Baiser
Aube fondit contre Aurore.
L'espace d'un instant, elle ne sentit plus que ses bras autour d'elle, entraînée dans un cocon de douceur et d'amour. Mais cet instant s'évanouit lorsque la douleur arriva, explosa contre sa peau à vif, irritée par ce contact prolongé avec un morceau de soleil. Aube sentit son épiderme chauffer, se battre contre elle pour se soustraire à cette étreinte insoutenable qui étouffait ses nerfs. Mais son désir était plus fort, elle voulait se perdre contre Aurore, graver l'empreinte de ses douces lèvres contre sa bouche, sculpter ses caresses dans sa propre chair.
Alors, Aube se battit contre son corps, elle lutta pour conserver cette sensation de bonheur, les mains d'Aurore sur ses hanches, légères et exquises.

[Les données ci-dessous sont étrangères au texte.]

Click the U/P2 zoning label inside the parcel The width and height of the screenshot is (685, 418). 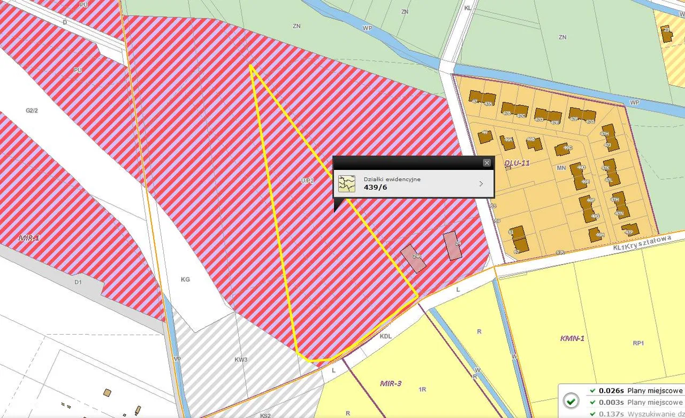pyautogui.click(x=307, y=181)
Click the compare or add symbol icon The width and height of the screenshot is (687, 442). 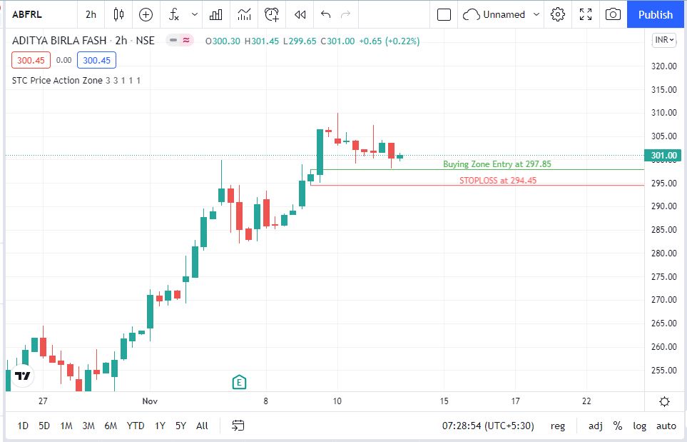(x=146, y=14)
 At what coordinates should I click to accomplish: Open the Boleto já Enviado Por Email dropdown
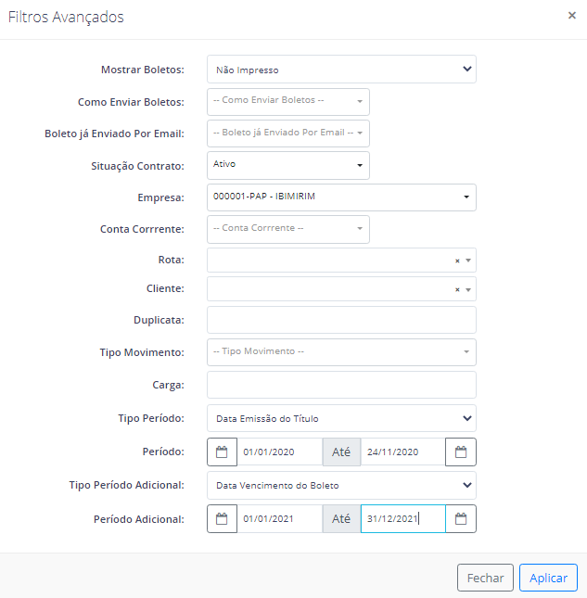(288, 134)
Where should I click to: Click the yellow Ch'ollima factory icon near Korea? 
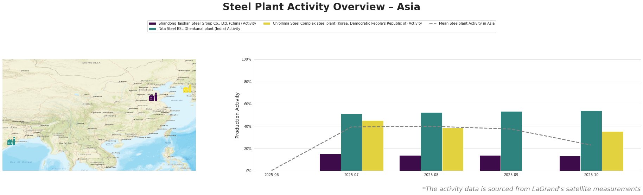[x=187, y=89]
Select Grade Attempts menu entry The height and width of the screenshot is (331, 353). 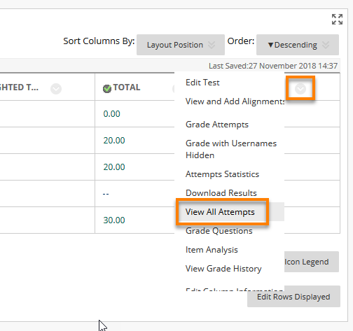pos(217,125)
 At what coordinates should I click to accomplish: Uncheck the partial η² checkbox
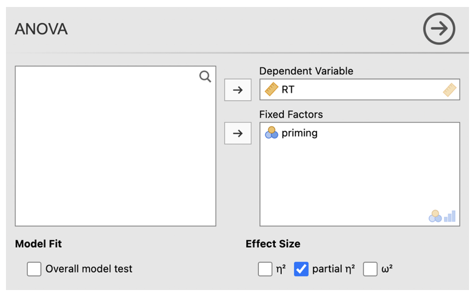click(301, 269)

Mais plus elle s'abandonnait, plus la douleur brouillait son esprit. Elle sentait venir le moment où elle devrait reculer, le corps en feu, asphyxié par une énergie solaire qu'il rejetait. Ses cellules hurlaient de sentir une peau étrangère contre elles, presque rugueuse, elles se démenaient pour faire cesser ce contact avec un poignard ardent.
Aube s'écorchait.
Mais Aube était heureuse.
Elle se tuait de bonheur, voulait sentir Aurore contre elle jusqu'à l'éternel, mais sa condition énorme la rattrapait, lui rappelait qu'elle ne pouvait éprouver selon sa propre volonté. Elle était soumise aux forces absolues de la nature, cruelles et fourbes.
Lorsque la douleur se fit insupportable, lorsque sa chair fut transpercée par le couteau de la peau d'Aurore, lorsque ses nerfs furent agacés par un poignard sortis des braises du soleil, Aube esquissa un dernier mouvement. Elle s'empara du visage d'Aurore, l'embrassa ardemment, se réfugia au plus près de son supplice et gagna face à son corps, au moins le temps d'un instant.
Aube s'embrasait.
Et quand la douleur la frappa de plein fouet, que ses pensées s'opacifièrent et que sa vision s'obscurcit, elle relâcha son étreinte. Aurore avait les lèvres blanches, ses veines brillaient, comme illuminées de l'intérieur, aux prises avec une substance lunaire. Elle suffoqua sous les yeux affolés d'Aube, qui recouvrait une vision plus claire.
Aurore s'effondra.
Et Aube souffrit, comme si ses propres veines fondaient, consumées par une énergie incompatible.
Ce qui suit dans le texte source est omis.